Text passage.
In My Life As a Man (1974), Roth not only introduces his most developed protagonist, Nathan Zuckerman, but for the first time his fiction becomes highly self-reflexive and postmodern. One of his most significant literary efforts is the Zuckerman trilogy: The Ghost Writer (1979), Zuckerman Unbound, and The Anatomy Lesson (1983) and wrapped up with a novella epilogue, The Prague Orgy (1985). These novels trace the development of Roth’s alter ego–or alter brain, as Roth has called him–Nathan Zuckerman, from an aspiring young writer to a socially compromised, and psychologically besieged, literary celebrity. In The Counterlife (1986), perhaps his most ambitious and meticulously structured novel, Roth brings a temporarily end to his Zuckerman writings. It is also the first time that the author engages in a sustained examination of the relationship between American and Israeli Jews.

Philip Roth with Milan Kundera, 1980
His next four books–The Facts (1988), Deception (1990), Patrimony (1991), and Operation Shylock–explore the relationship between the lived world and the written world, between “fact” and “fiction.” Through his protagonist in these works, also named Philip Roth, the author questions the genres of autobiography and fiction, and he mischievously encourages the reader to become caught up in this literary game. Of these four books, only one, Deception, is billed as a novel. The other three are subtitled as either an autobiography (The Facts), a memoir or “true story” (Patrimony), or a confession (Operation Shylock). The most elaborate of these, Operation Shylock, is one of Roth’s most ambitious works, leading fellow writer Cynthia Ozick to call it in one of her interviews, “the Great American Jewish Novel” and Roth “the boldest American writer alive.”

(Screen element location records)
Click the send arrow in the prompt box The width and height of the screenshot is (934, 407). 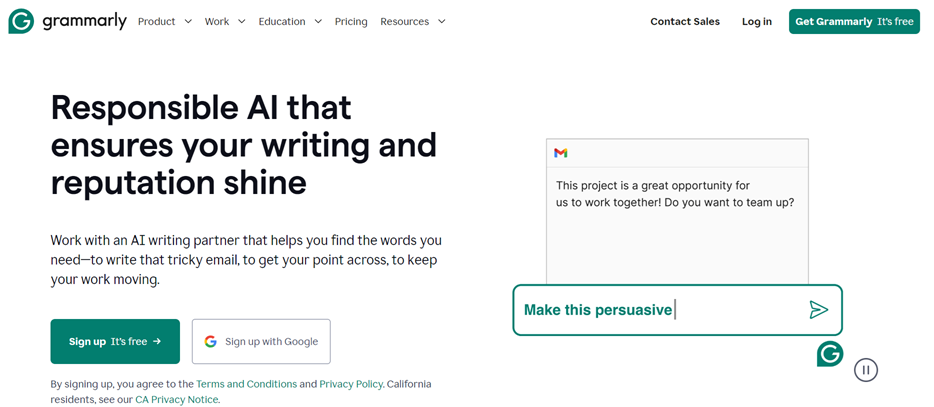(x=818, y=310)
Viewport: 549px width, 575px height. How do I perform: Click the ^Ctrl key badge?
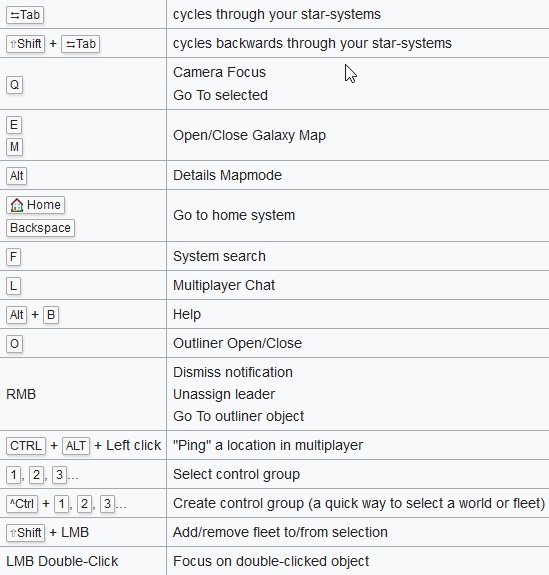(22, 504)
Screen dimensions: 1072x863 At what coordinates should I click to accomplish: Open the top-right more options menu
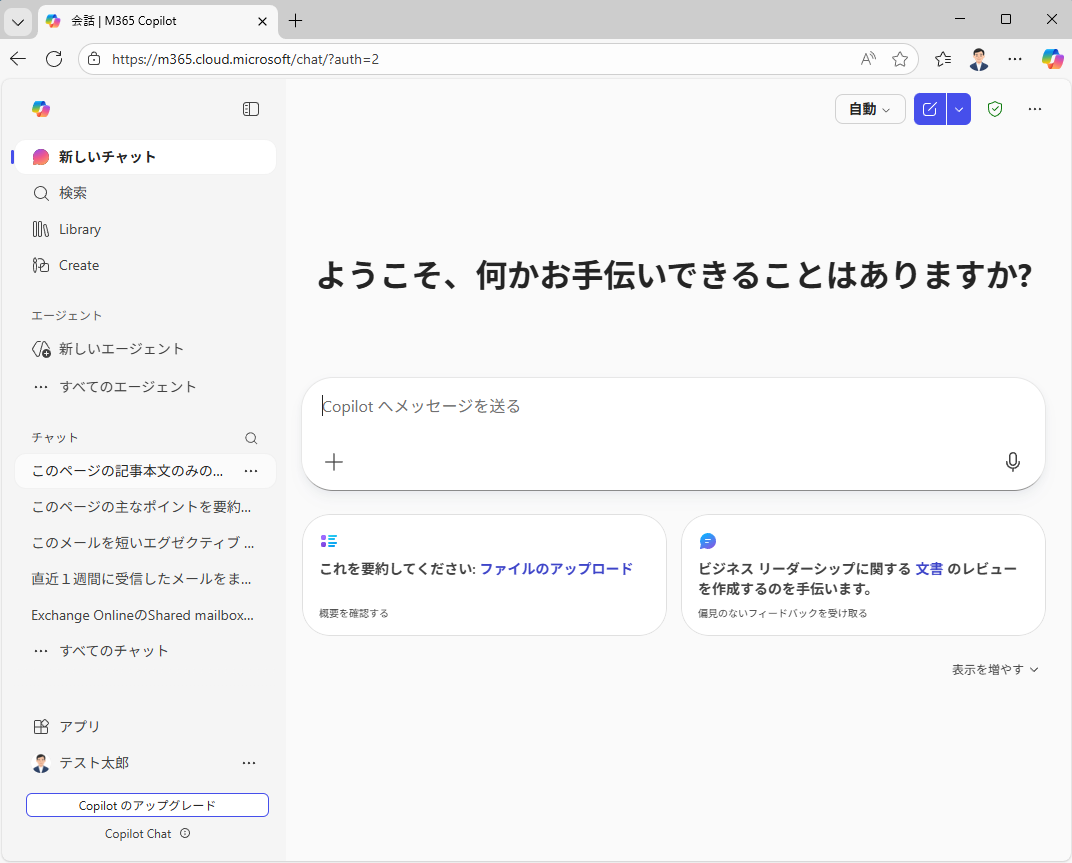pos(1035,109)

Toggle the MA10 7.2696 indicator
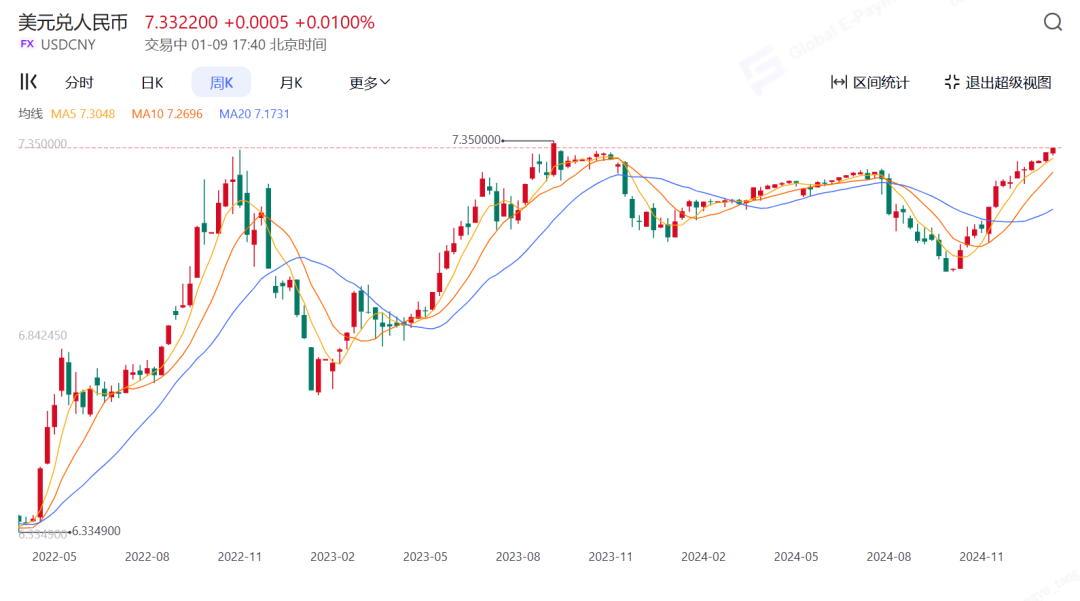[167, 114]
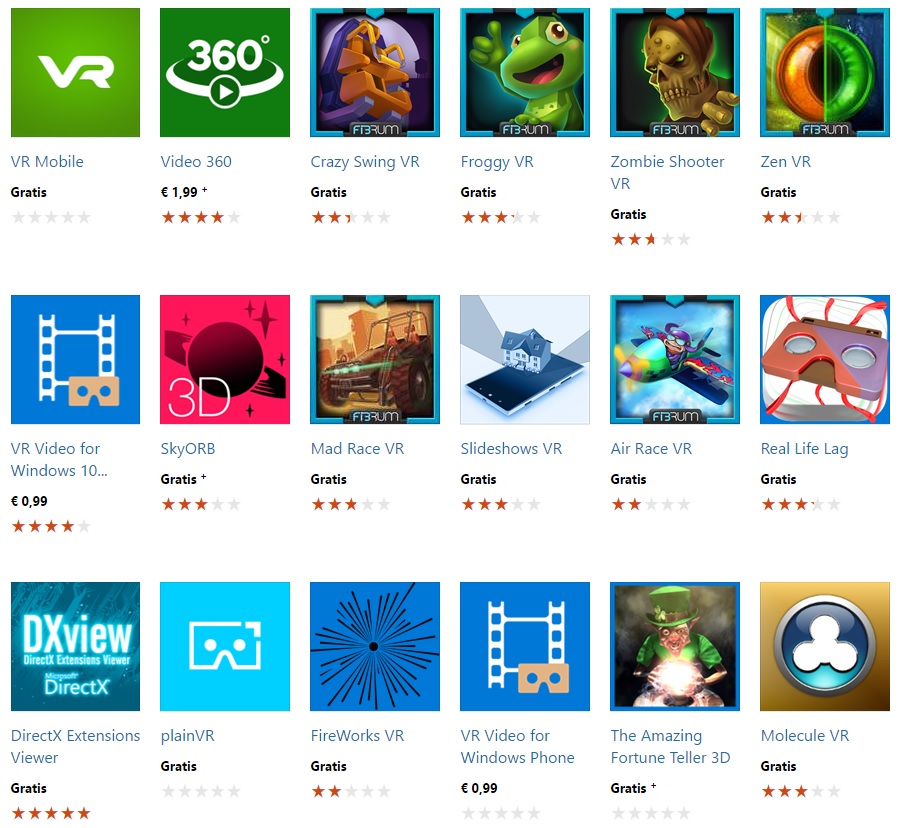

What you should do.
Continue the passage on Philip Roth's books from where it stops.

Exercise response.
Back jacket of Deception (1990). Photograph © Nancy Crampton. All rights reserved.
Roth’s next novel, Sabbath’s Theater (1995), is a return to the outrageous psycho-sexual (and tragicomic) form that entertained and outraged so many in Portnoy’s Complaint. The novel is considered by many to be Roth’s masterpiece. Its “hero,” the over-the-hill puppeteer Mickey Sabbath, is nothing if not a character portrait of transgressive behavior. However in his next three novels, what is called his American Trilogy, Roth relies once again on Nathan Zuckerman as his agent of focus. American Pastoral (1997), I Married a Communist (1998), and The Human Stain (2000) can be read as novels that reflect key moments in late twentieth-century American experience–in the 1960s, 1950s, and 1990s, respectively–and each is chronicled by an older Zuckerman, no longer the mischievous and sexually-adventurous young writer he once was. In this later trilogy, the aged writer has become somewhat of a recluse who devotes himself exclusively to his writing, and through this writing reveals the stories of memorable individuals who, in many ways, represent the social, political, and psychological conflicts that define post-war America.

Receiving honorary doctorate from Harvard University, June 2003
In The Dying Animal (2001), Roth revisits the life of David Kepesh, the protagonist of The Breast and The Professor of Desire (1977). As in the earlier novels, Kepesh is concerned with the erotic side of existence and, as he puts it, “emancipated manhood.” Yet even though its focus in explicitly sexual, this novel, like almost all of Roth’s other works, has as its theme the ways in which individuals–specifically men–live with desire in the larger sense of the word. One of the hallmarks of Roth’s fiction is the ways in which sexual, communal, familial, ethnic, artistic, and political freedoms play themselves out on the field of contemporary existence.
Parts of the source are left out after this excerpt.